| Exercise details |
Please read the discussion of unions and electoral politics below. What does it say the revolutionary examples of Tunisia and Egypt provide?

Unions only enjoy the institutionalized, cozy-with-the-dems status they do because of militant, extra-electoral struggle. The union bureaucrats, most of whom are attached at the hip to Democrats, can't even hold the line; all they can do is find creative ways to slow the decline of the labor movement. To even maintain the status quo in this era it is obvious that serious extra-electoral pressure is needed. Once the capacity for independent, militant struggle evaporates, so does the bargaining power of labor to extract concessions from the Democrats and their ruling class backers. If we encourage the illusion that some Democrats are on the side of the working-class, we obscure the fact that class struggle is the main engine of social change. A strongly electoral focus in the US tends to cause Left movements to wither on the vine. And even strategic focuses on certain electoral intervention have to be seen as nothing but strategic. The left simply cannot take the electoral system in the US at face value and expect that it can deliver genuine radical social transformation from below. It's not set up to do that; on the contrary, it's set up to foreclose such a possibility. I think the revolutionary examples of Tunisia and Egypt provide us with a far more plausible and inspiring picture of social change.

David S. Duhalde said...

@ Pink Scare: Here where the confusion was about "retarding." Your last sentence read that DSA alone enervates working-class self-activity, when you meant that supporting Democrats as an action does (not just DSA I assume, but anyone). I thought you meant just DSA, so I felt your point was a bit exaggerated. Now that I see what you meant, I still disagree, but it makes more sense. - David Duhalde

Michael Hirsch said...

| Supplied material |
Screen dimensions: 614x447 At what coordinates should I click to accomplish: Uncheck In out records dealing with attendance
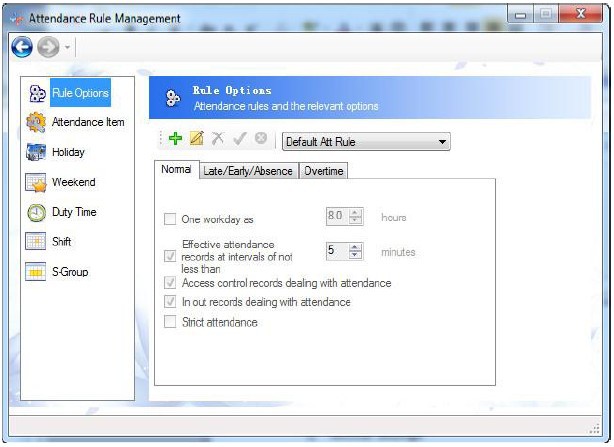pos(170,301)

| Problem solution |
A far more plausible and inspiring picture of social change.